Instructions to follow »
Lines below that include the word "computer" should each be copied.

Record set »
-- Opening Marker --

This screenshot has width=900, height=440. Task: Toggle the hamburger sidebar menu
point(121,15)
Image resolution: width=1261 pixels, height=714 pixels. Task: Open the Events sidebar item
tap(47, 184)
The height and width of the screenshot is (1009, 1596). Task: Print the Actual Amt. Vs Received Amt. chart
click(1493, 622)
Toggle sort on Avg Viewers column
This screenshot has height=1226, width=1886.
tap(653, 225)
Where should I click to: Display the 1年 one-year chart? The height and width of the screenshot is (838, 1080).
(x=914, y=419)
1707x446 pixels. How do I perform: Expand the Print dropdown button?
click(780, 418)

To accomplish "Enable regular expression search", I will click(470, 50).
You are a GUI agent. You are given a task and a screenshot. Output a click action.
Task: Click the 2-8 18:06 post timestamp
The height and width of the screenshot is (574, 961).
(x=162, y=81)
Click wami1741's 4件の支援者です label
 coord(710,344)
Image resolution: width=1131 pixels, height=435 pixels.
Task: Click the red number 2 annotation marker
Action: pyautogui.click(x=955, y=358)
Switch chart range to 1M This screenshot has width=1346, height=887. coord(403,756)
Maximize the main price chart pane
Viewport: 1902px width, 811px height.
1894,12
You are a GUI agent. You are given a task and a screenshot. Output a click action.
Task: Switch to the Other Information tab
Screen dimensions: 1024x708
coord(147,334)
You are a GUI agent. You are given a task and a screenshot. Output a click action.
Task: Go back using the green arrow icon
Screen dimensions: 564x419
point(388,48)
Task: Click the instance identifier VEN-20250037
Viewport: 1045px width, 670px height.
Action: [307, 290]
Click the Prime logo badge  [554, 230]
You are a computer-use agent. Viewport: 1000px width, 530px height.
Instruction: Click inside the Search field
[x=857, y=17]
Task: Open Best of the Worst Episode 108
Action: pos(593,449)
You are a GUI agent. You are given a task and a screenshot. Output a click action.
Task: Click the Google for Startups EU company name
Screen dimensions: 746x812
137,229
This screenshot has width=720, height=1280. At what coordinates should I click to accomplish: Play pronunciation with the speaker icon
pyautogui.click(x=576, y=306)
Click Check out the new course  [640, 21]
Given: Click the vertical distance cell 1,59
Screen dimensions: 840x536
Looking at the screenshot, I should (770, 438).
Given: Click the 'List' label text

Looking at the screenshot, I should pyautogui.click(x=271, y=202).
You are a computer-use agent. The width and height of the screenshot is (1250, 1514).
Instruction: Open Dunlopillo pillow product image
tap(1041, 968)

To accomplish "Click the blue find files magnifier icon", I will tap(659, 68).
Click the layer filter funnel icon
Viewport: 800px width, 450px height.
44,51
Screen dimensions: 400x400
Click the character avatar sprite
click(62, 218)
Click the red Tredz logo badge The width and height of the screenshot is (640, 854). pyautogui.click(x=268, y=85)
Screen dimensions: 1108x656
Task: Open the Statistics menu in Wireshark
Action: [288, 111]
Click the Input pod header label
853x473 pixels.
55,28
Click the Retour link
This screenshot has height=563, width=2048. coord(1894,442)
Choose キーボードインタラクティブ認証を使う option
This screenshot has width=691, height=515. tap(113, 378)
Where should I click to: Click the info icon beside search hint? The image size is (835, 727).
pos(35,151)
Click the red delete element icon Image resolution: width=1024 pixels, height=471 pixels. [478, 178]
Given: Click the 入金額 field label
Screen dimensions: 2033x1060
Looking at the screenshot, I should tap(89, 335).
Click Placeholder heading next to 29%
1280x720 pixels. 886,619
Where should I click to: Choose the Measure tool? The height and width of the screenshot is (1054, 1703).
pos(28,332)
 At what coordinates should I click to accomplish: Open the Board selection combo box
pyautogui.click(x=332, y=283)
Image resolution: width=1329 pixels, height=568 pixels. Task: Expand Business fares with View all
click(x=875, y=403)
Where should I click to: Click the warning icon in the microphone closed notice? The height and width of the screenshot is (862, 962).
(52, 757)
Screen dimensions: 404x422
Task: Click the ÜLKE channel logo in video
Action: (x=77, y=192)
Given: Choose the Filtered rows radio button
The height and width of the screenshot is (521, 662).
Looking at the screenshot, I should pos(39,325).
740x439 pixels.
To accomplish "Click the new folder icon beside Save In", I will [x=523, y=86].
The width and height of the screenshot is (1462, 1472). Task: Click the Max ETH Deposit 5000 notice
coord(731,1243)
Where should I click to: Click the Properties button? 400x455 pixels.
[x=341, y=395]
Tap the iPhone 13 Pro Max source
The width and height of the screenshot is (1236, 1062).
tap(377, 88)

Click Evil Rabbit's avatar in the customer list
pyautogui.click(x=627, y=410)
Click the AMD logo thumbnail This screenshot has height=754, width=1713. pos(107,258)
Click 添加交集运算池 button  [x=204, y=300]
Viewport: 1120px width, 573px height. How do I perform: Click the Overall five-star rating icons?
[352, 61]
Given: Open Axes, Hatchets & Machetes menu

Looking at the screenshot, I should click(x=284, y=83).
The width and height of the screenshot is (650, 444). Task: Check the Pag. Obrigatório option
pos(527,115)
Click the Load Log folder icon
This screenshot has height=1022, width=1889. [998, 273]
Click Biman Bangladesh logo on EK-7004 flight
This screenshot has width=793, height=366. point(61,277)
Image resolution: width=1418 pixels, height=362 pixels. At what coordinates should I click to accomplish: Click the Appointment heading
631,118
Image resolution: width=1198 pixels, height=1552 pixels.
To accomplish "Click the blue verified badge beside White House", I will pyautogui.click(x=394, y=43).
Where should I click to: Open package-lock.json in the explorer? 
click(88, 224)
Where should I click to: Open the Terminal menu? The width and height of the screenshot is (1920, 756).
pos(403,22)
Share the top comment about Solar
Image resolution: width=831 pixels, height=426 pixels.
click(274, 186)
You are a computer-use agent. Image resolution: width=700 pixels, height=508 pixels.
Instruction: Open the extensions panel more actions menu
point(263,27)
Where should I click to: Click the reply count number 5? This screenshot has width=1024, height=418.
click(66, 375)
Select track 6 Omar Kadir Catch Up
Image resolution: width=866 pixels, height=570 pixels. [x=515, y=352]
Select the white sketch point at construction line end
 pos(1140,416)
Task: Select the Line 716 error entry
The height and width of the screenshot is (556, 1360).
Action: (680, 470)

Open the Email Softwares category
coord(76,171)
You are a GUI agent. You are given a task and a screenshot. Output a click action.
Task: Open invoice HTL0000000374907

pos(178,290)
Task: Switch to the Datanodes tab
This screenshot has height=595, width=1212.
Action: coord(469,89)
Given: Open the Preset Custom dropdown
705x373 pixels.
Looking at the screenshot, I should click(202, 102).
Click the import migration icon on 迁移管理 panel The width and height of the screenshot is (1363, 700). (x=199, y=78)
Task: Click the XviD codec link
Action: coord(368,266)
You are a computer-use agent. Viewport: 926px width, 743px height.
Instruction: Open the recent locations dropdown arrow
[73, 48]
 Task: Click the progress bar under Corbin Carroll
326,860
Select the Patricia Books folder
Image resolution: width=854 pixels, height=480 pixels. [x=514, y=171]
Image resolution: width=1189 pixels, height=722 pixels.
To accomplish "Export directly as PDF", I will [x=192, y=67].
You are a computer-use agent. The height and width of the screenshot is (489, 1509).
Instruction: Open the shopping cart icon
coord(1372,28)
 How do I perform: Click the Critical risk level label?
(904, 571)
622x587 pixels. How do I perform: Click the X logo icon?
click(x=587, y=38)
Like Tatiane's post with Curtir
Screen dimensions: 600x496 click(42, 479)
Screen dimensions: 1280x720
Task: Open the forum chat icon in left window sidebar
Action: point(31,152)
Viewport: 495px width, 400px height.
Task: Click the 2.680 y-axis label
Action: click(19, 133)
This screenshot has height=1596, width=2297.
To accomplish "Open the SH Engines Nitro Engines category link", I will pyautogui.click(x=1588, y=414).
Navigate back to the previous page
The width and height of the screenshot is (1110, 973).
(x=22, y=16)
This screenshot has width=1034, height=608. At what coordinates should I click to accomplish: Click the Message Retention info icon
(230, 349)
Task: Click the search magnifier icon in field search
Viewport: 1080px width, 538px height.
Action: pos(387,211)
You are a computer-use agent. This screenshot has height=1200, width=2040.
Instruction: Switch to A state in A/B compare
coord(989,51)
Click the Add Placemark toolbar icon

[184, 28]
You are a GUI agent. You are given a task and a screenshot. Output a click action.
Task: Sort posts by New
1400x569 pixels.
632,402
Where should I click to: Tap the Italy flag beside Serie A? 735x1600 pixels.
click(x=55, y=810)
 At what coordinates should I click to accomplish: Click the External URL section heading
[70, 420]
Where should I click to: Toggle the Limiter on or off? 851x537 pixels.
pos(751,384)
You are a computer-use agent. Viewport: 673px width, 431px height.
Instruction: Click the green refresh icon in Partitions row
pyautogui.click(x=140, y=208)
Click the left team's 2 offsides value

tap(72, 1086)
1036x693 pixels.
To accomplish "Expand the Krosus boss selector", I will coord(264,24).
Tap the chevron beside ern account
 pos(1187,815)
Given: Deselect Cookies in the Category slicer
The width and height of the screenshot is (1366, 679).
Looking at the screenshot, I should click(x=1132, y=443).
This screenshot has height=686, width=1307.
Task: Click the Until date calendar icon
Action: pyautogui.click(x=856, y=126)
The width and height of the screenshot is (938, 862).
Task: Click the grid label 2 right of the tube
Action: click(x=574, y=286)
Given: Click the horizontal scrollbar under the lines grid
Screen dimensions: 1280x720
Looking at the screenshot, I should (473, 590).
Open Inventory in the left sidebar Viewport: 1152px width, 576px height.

-- Closing Marker --

Task output »
You are a computer-use agent. Viewport: 1000px width, 530px height.
You are a computer-use agent. The width and height of the screenshot is (1250, 1514).
You are a computer-use agent. Image resolution: width=700 pixels, height=508 pixels.
You are a computer-use agent. Viewport: 926px width, 743px height.
You are a computer-use agent. The height and width of the screenshot is (489, 1509).
You are a computer-use agent. This screenshot has height=1200, width=2040.
You are a computer-use agent. Viewport: 673px width, 431px height.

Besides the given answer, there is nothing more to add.